Despite its seemingly traumatic nature, the translocation program is credited for much of the recent rise in the West Texas herds. More than 530 pronghorns have been relocated from the Panhandle since 2011, according to Harveson. A 2015 TPWD aerial survey estimated there were more than 6,000 pronghorns in the West Texas herds, more than double the 2,751 animals counted at the low point in 2012.

Gray believes it would have been difficult for these depleted populations to bounce back without that sort of human intervention. “You’ve got to get more to make more,” he said.

Human intervention doesn’t stop there. West Texas landowners are actively engaging in pronghorn conservation efforts on their properties. They are modifying fences to allow for easier passage, controlling the predator populations, conducting brush control and other habitat improvements and adding water sources.

So what’s the incentive for these landowners to spend their time and money on these creatures when they could be focusing on making money? For one, the cost generally doesn’t come out of their pockets. A combination of private donations and public funds from the U.S. Department of Agriculture’s Natural Resources Conservation Service reimburses the landowners for their conservation activities.

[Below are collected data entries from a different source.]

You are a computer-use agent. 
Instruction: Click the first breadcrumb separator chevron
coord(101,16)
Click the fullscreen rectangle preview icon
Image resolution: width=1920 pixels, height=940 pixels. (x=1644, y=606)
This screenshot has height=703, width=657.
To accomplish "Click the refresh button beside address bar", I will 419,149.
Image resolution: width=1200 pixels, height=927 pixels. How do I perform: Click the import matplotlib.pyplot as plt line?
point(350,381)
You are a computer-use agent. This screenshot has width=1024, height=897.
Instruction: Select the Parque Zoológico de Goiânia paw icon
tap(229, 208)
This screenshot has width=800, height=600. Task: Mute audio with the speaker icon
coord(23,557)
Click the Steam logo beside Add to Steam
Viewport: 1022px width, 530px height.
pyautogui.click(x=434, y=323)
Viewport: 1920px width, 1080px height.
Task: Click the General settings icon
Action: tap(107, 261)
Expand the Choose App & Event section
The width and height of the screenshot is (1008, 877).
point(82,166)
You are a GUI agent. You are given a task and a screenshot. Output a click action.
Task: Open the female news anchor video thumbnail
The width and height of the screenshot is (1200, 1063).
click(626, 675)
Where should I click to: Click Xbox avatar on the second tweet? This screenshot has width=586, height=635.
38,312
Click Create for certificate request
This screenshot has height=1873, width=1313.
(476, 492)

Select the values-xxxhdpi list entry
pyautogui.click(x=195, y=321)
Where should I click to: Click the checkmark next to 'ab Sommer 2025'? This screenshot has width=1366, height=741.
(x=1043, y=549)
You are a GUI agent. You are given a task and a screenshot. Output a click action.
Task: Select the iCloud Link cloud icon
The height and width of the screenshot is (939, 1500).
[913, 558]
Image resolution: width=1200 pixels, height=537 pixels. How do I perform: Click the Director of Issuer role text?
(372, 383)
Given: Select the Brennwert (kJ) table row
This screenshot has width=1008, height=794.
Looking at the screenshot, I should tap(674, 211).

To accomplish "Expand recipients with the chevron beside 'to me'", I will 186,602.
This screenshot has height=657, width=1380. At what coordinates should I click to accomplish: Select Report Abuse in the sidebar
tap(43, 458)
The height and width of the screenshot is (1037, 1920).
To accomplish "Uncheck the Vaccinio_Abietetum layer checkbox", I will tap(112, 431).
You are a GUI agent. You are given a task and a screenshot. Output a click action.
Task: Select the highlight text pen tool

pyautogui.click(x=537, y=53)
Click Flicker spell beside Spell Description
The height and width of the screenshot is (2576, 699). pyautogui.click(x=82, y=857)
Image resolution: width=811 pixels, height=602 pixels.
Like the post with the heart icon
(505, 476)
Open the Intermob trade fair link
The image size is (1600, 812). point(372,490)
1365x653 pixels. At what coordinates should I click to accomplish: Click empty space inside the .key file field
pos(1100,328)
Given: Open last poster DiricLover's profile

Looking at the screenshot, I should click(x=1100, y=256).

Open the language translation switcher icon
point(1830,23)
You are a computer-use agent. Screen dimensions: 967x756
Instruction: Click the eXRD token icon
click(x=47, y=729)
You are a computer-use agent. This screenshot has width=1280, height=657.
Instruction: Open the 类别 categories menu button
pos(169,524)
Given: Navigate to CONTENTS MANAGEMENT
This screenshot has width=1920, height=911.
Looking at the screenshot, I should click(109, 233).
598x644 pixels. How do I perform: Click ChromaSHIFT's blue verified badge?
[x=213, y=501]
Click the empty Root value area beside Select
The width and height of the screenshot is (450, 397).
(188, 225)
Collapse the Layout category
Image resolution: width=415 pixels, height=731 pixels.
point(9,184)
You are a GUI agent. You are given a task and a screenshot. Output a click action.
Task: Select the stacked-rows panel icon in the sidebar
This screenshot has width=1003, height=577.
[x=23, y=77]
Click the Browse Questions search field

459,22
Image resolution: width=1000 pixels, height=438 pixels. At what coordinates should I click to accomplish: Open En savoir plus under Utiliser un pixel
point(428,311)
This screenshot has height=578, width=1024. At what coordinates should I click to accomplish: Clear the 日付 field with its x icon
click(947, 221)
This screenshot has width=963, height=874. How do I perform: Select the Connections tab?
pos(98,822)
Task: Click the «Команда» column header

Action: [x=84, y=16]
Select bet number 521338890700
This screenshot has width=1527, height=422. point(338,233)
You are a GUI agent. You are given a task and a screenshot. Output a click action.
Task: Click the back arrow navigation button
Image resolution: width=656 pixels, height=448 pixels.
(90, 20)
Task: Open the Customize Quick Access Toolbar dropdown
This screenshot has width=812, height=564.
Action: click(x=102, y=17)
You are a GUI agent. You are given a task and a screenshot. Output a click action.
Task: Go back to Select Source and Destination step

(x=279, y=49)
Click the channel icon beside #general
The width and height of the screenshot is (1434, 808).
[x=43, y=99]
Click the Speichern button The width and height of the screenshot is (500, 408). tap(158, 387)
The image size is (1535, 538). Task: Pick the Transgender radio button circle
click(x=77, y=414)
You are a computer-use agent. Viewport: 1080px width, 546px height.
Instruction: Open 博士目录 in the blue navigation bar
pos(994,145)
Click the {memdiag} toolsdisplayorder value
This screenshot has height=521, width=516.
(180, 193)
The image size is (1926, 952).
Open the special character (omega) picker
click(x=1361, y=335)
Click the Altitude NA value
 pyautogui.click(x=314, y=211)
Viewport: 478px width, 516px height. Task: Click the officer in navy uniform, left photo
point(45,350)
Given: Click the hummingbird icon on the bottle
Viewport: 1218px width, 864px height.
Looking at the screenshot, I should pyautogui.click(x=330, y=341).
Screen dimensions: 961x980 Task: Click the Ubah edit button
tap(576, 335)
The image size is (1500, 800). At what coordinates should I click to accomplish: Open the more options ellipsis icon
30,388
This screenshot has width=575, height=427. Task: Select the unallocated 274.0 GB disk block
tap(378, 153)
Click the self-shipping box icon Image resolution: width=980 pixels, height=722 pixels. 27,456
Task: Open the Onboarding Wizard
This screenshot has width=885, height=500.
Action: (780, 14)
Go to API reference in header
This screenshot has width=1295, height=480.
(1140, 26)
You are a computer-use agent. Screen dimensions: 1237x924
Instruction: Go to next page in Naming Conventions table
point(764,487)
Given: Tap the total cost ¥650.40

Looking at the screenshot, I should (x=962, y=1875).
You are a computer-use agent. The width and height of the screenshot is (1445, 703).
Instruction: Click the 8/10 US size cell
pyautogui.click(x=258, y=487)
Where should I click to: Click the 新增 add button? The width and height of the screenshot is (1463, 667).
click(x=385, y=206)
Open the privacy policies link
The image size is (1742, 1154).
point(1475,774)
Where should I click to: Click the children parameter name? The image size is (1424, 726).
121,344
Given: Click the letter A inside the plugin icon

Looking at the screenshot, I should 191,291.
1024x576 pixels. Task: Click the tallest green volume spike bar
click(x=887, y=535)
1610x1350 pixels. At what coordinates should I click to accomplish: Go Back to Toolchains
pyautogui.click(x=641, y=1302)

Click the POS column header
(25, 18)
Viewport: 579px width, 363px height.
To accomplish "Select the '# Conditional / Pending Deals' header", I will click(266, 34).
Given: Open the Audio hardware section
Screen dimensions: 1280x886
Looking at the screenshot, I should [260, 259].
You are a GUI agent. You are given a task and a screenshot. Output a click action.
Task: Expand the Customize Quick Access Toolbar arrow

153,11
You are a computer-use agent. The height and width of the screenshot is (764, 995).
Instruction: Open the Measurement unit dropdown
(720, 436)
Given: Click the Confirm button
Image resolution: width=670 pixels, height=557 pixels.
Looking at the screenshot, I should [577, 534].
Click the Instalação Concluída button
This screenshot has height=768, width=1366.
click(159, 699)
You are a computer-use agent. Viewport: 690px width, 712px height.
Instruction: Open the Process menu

Harveson said he believes private landowners are this country’s best stewards.

“They realize that that is a role that they have, that these resources have been entrusted with them,” he said. “They wake worried about these animals, and they go to bed worried about these animals. And they implement practices that benefit our resources.

Perhaps the primary reason for the landowners’ concern is emotional, related to their “Home on the Range” and the feelings expressed in the old song.

“Deep inside they have a love for pronghorn,” McBride said. “It’s something you can’t put an adjective on it. It’s a feeling you can’t explain.”